*** Begin section ***

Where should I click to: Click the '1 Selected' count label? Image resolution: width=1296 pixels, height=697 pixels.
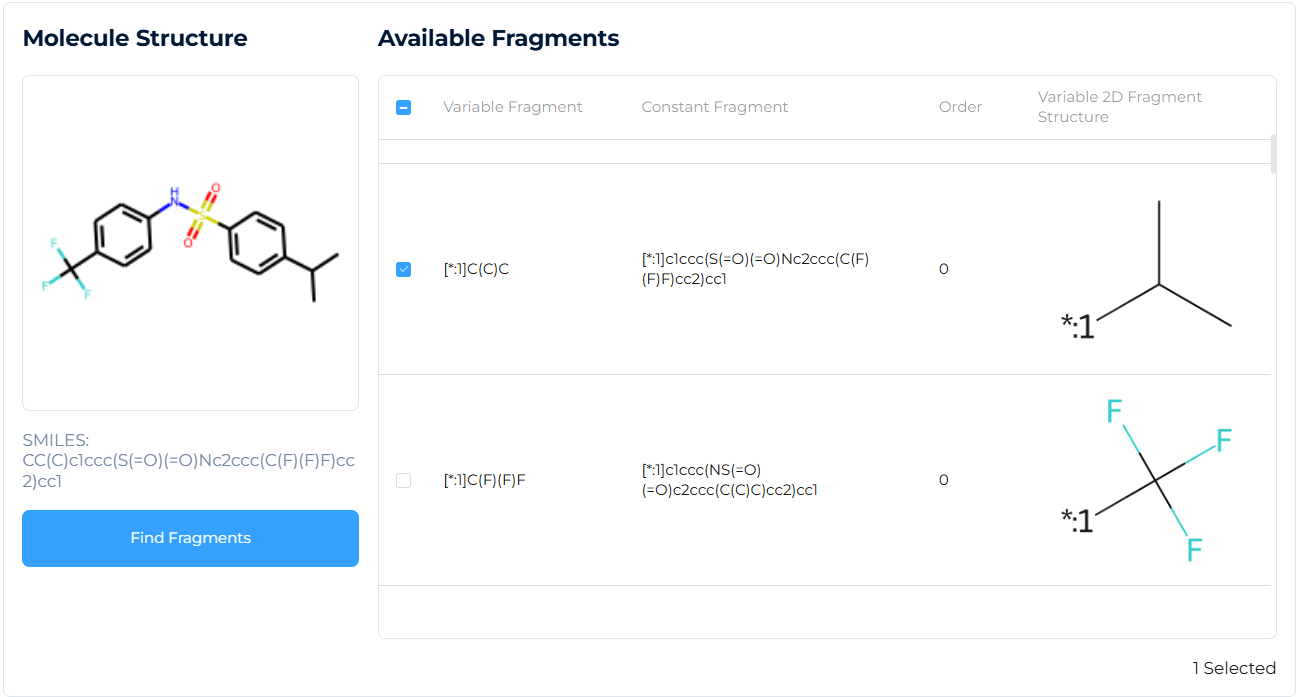tap(1233, 668)
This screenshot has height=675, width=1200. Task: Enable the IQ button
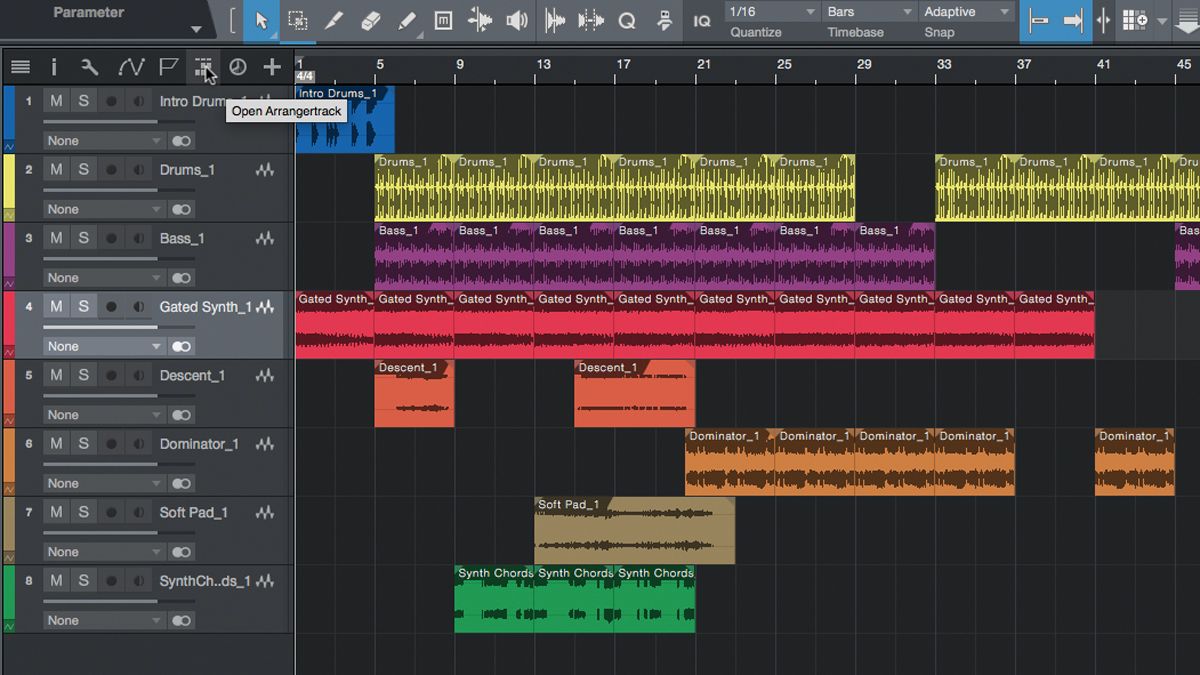point(702,19)
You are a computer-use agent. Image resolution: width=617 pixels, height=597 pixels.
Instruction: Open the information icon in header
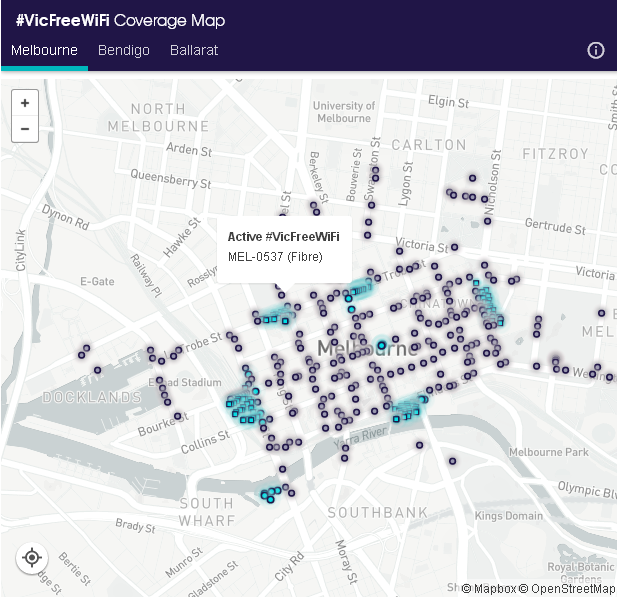point(596,50)
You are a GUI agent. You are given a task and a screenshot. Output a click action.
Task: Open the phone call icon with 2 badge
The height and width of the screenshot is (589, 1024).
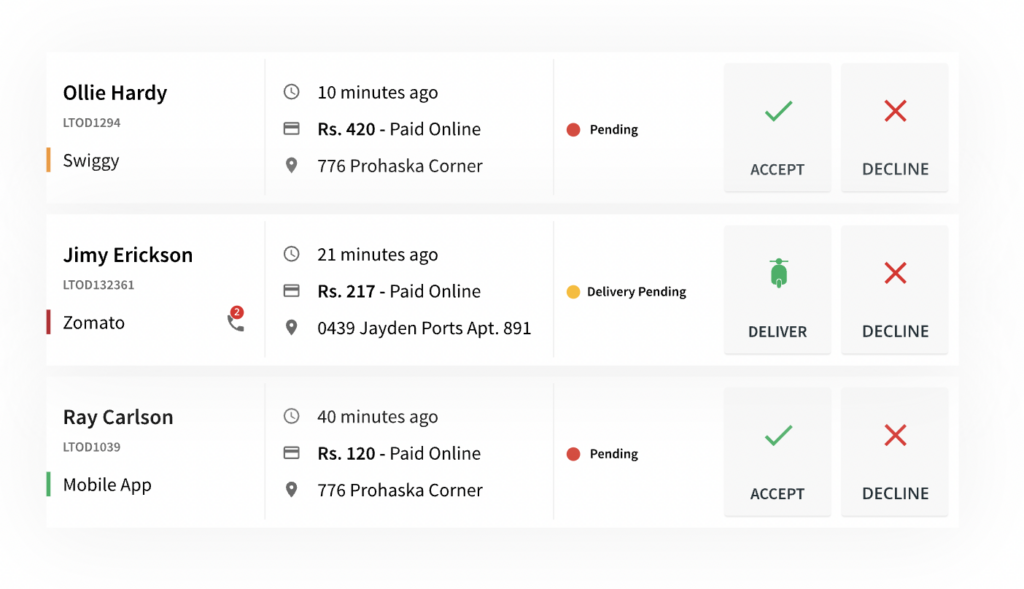pyautogui.click(x=236, y=319)
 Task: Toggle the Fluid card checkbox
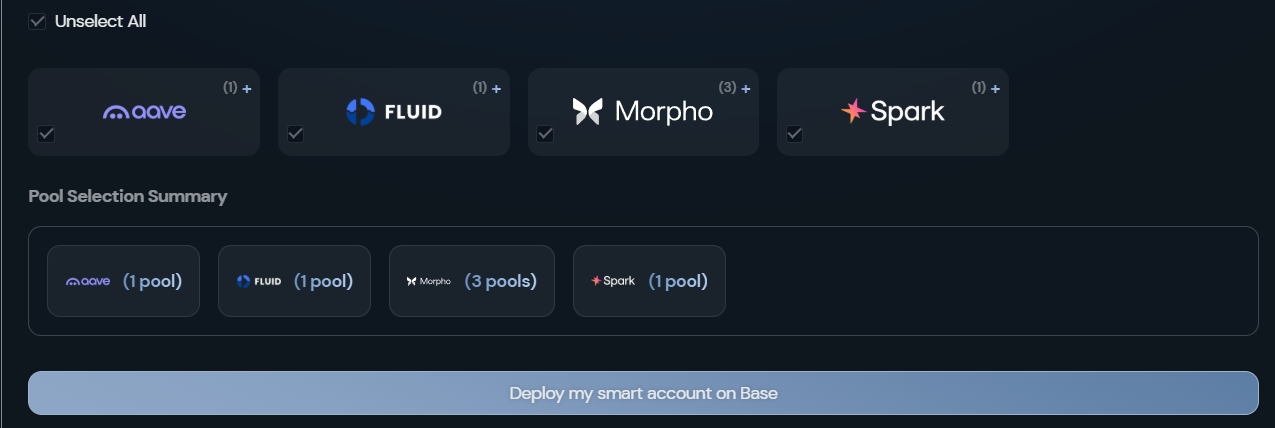coord(296,134)
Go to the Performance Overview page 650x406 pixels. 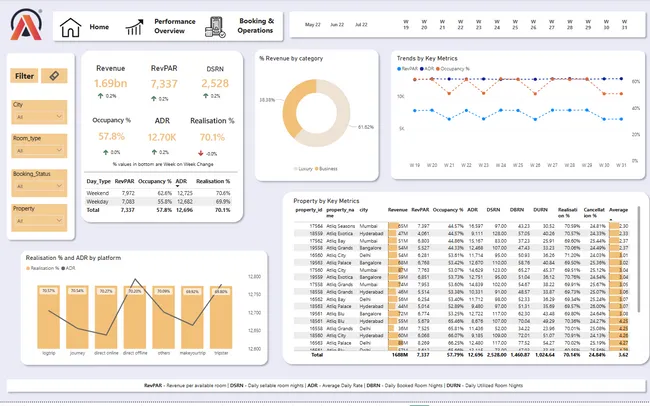pos(174,26)
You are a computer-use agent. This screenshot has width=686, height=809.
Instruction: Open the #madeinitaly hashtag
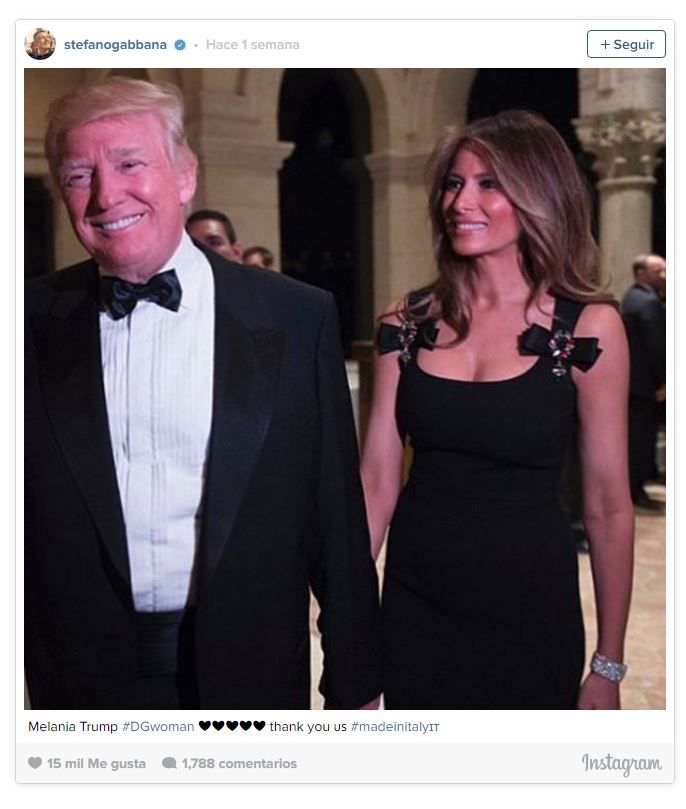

*** End section ***

Requirement:
Using the listing, copy every line where the word "agent" shows up.

Output of the exercise:
You are a computer-use agent. Image resolution: width=617 pixels, height=597 pixels.
You are a GUI agent. You are given a task and a screenshot. Output a click action.
You are a computer-use agent. This screenshot has width=686, height=809.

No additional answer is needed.